Türk Milli Eğitim Sisteminin genel çerçevesi, 1739 Sayılı Milli Eğitim Temel Yasası ile belirlenmiş olup Türk Milli Eğitimi’nin Genel Amaçları aşağıda verilmiştir. Bu amaçlarda ifade edilenler ülkenin eğitim politikasını içermektedir:
Milli Eğitimin genel amacı bütün bireyleri;
- Atatürk İnkılâp ve İlkelerine ve Anayasada ifadesini bulan Atatürk Milliyetçiliğine bağlı; Türk Milletinin millî, ahlâkî, insanî, manevî ve kültürel değerlerini benimseyen, koruyan ve geliştiren; ailesini, vatanını, milletini seven ve daima yüceltmeye çalışan; insan haklarına ve Anayasa’nın başlangıcındaki temel ilkelerine dayanan demokratik, lâik ve sosyal bir hukuk devleti olan Türkiye Cumhuriyeti’ne karşı görev ve sorumluluklarını bilen ve bunları davranış haline getirmiş yurttaşlar olarak yetiştirmek;
- Beden, zihin, ahlâk, ruh ve duygu bakımlarından dengeli ve sağlıklı şekilde gelişmiş bir kişiliğe ve karaktere, hür ve bilimsel düşünme gücüne, geniş bir dünya görüşüne sahip, insan haklarına saygılı, kişilik ve teşebbüse değer veren, topluma karşı sorumluluk duyan; yapıcı, yaratıcı ve verimli kişiler olarak yetiştirmek;
- İlgi, istidat ve kabiliyetlerini geliştirerek gerekli bilgi, beceri, davranışlar ve birlikte iş görme alışkanlığı kazandırmak suretiyle hayata hazırlamak ve onların, kendilerini mutlu kılacak ve toplumun mutluluğuna katkıda bulunacak bir meslek sahibi olmalarını sağlamak.

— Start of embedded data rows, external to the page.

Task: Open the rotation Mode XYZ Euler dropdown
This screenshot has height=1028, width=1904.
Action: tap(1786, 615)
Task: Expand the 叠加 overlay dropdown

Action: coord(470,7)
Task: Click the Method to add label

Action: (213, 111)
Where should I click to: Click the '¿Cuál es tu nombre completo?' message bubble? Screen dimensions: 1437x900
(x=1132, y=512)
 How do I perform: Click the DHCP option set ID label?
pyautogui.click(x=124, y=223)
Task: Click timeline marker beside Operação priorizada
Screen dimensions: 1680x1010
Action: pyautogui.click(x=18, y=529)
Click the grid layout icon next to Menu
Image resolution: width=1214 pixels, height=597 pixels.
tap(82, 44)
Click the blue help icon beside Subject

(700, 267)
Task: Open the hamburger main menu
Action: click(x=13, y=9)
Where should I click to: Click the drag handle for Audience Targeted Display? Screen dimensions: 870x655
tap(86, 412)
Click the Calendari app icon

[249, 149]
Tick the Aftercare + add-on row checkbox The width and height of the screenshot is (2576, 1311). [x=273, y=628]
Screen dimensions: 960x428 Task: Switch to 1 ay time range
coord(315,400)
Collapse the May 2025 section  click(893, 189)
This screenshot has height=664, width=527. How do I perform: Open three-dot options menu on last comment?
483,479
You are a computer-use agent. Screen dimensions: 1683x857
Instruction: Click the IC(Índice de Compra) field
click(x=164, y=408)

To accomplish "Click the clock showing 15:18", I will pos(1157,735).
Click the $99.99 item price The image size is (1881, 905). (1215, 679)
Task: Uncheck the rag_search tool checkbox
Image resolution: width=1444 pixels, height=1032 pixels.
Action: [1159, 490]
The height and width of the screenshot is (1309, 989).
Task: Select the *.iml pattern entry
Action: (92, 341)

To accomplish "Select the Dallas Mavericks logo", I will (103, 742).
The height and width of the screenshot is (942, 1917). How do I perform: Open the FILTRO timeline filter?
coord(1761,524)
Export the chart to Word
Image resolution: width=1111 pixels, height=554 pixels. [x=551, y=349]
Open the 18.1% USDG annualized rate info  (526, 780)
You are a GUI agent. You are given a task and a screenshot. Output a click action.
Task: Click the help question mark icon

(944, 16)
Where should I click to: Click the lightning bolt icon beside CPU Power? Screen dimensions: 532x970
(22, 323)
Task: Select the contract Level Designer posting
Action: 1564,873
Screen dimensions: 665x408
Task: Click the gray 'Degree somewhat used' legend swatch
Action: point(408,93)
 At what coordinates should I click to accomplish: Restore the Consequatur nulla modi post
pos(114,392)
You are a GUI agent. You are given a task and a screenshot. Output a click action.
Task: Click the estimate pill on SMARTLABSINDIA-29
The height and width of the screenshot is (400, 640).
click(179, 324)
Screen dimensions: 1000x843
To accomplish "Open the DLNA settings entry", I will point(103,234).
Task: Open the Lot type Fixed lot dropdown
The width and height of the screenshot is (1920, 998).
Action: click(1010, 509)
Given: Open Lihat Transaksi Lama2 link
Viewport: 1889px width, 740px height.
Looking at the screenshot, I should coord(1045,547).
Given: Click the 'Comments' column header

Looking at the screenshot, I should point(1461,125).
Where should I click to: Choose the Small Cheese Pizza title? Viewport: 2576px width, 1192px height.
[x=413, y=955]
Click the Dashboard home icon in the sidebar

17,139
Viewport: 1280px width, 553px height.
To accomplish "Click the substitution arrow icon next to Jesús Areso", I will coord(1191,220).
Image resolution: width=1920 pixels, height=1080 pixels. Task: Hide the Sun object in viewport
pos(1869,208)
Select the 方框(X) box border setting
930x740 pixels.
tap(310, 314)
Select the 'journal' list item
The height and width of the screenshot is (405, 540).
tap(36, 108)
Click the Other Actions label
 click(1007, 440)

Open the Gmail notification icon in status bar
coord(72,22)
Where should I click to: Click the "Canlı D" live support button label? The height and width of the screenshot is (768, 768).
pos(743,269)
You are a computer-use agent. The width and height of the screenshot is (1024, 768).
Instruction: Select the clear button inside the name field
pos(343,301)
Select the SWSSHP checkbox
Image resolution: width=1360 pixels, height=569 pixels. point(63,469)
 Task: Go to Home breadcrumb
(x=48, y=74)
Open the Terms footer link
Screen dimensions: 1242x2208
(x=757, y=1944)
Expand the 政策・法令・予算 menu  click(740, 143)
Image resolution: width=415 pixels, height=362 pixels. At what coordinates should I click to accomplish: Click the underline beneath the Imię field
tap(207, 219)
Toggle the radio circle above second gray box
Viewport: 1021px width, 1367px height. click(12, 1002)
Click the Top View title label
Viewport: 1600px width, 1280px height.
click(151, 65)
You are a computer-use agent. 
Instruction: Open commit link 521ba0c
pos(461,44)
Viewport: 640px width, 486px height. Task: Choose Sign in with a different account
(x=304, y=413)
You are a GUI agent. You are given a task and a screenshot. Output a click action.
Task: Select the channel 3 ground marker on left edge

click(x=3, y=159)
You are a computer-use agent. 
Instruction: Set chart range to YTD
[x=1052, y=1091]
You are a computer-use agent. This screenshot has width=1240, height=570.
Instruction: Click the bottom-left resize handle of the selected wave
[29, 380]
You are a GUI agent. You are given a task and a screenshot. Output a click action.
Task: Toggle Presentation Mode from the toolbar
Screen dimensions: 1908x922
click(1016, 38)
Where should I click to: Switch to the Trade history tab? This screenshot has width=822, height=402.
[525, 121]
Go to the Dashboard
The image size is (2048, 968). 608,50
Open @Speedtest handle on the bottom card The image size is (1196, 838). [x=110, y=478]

Böylece, bir yandan Türk vatandaşlarının ve Türk toplumunun refah ve mutluluğunu artırmak; öte yandan millî birlik ve bütünlük içinde iktisadî, sosyal ve kültürel kalkınmayı desteklemek ve hızlandırmak ve nihayet Türk Milletini çağdaş uygarlığın yapıcı, yaratıcı, seçkin bir ortağı yapmaktır.
Türk Milli Eğitimi’nin temel ilkeleri nelerdir?
Türk Milli Eğitiminin genel amaçlarının yanı sıra temel ilkeleri ile de eğitim politikasına yönelik önemli saptamalar yapılmaktadır. Eğitim Hakkı, Fırsat ve İmkân Eşitliği, Atatürk İnkılâp ve İlkeleri ve Atatürk Milliyetçiliği, Demokrasi Eğitimi, Laiklik, Bilimsellik, Planlılık ve Karma Eğitim Türk Milli Eğitiminin eğitim politikası ile ilgili ilkelerinden kimileridir. Bu ilkelerin tümü eğitim politikasının altyapısını oluşturmaktadır. Eğitim politikasının bu ilkelere dayalı olarak belirlenmesi gerekmektedir.
Eğitim politikaları uygulamaya nasıl aktarılmaktadır?
Eğitim politikaları; eğitim ve öğretim programlarını oluşturan amaç, içerik, öğretme-öğrenme süreçleri ve değerlendirme ögeleri aracılığı ile uygulamaya aktarılmaktadır. Bu nedenle hazırlanan ya da geliştirilen eğitim programları ile eğitim politikası arasındaki bağların iyi kurulmuş olması gerekir. Eğitim politikası ve eğitim programı arasındaki uyumsuzluk ve çelişki gerek eğitim politikalarının gerek eğitim programlarının verimsiz olmasına neden olacaktır. Eğitimin amaçları, eğitim politikaları ve eğitim programları arasında doğru ilişkinin kurulmasında etkili olacaktır. Örneğin Türk Milli Eğitiminin amaçları ve ona dayalı olarak geliştirilmiş ilköğretim programının amaçlarının tutarlı olması, eğitim programlarının eğitim politikalarına uyumlu olmasını sağlayacaktır.